Vanda Pharmaceuticals has announced that the US FDA has rejected its supplemental New Drug Application (sNDA) for HETLIOZ (tasimelteon) for jet lag disorder "in its current form", despite positive trial results.
The decision comes from the FDA’s Center for Drug Evaluation and Research (CDER) as part of a re-review under the October 2025 collaborative framework agreement.
While acknowledging “positive efficacy from Vanda's controlled clinical trials,” the FDA said the data “do not provide substantial evidence of effectiveness for jet lag disorder,” citing concerns that phase advance sleep protocols used in the studies—5-hour and 8-hour bedtime shifts—“are not sufficiently analogous to actual jet travel,” which the agency says involves “reduced oxygen pressure, physical constraints, noise, and lighting changes.”
Vanda strongly disputes the FDA’s reasoning. “Phase advance models are widely accepted in circadian rhythm research as valid and reliable surrogates for simulating the core circadian misalignment underlying eastward jet lag—the primary driver of the disorder's hallmark symptoms per ICSD-3 criteria,” the company said.
“These models reproducibly induce the essential features of jet lag without the confounders of variable travel conditions which are unrelated to jet lag. The convergent evidence from Vanda's studies including simulated and actual transatlantic travel demonstrates tasimelteon's meaningful benefits on sleep duration, latency to persistent sleep, and next-day alertness.”

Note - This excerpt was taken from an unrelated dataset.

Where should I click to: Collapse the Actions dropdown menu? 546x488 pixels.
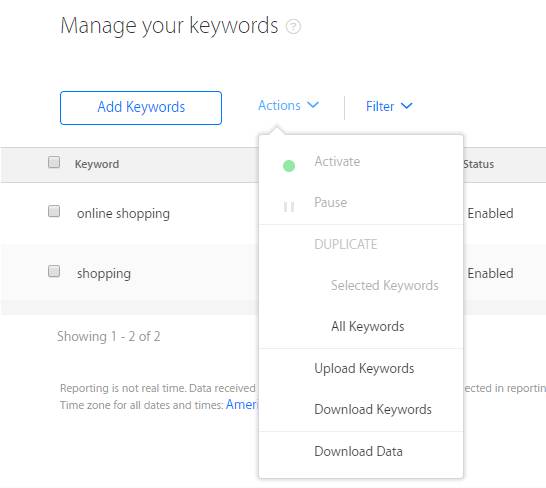288,106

The company also highlighted the drug’s safety record. “Tasimelteon's safety profile is also well-established, with predominantly mild adverse events and a market experience of over 10 years in chronic approved indications. Vanda maintains that the submitted dataset meets the statutory standard for substantial evidence of effectiveness on clinically relevant endpoints, for jet lag disorder.”

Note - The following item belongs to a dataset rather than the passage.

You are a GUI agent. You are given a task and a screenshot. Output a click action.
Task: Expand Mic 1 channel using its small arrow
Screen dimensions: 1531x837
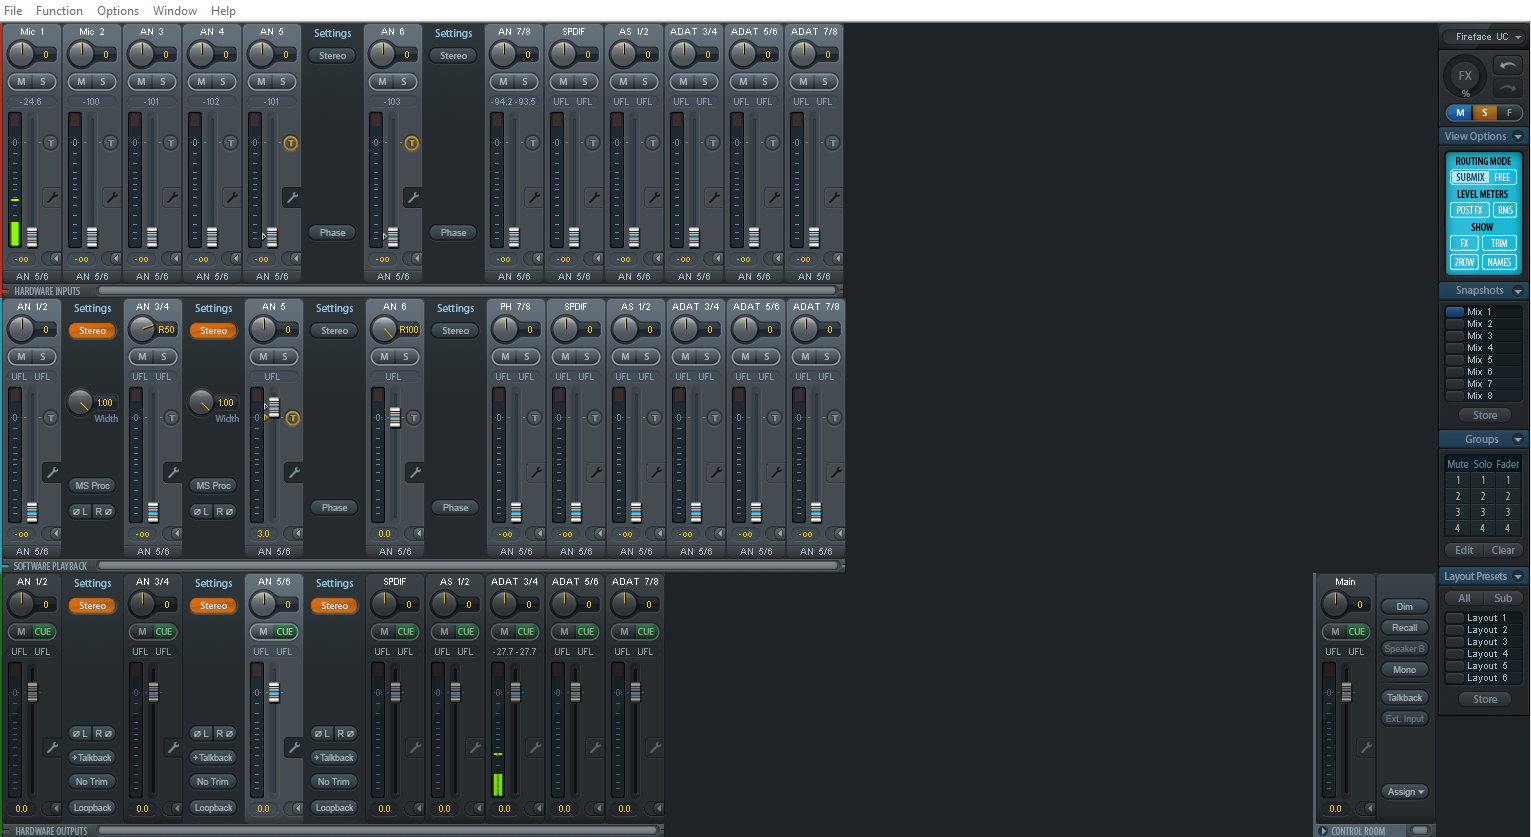(56, 258)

The decision comes after a pivotal court ruling. In August 2025, the D.C. Circuit set aside a prior FDA refusal, describing Vanda's evidence as “specific, reasoned, and rooted in evidence” and the FDA’s earlier review as “cursory,” while noting “statistically significant improvements on primary endpoints across trials.”
Following that ruling, Vanda and the FDA entered a collaborative framework in October 2025, with the agency agreeing to an expedited re-review by January 7, 2026.
Vanda responded to letter by emphasizing its commitment to ongoing dialogue with regulators.
“Vanda appreciates the FDA's engagement but believes the current decision does not fully reflect the collaborative spirit or address the Court's concerns regarding meaningful engagement with the evidence. Vanda remains committed to working constructively with the FDA while pursuing all appropriate avenues to advance approval of HETLIOZ for jet lag disorder and make this important therapy available to travelers.”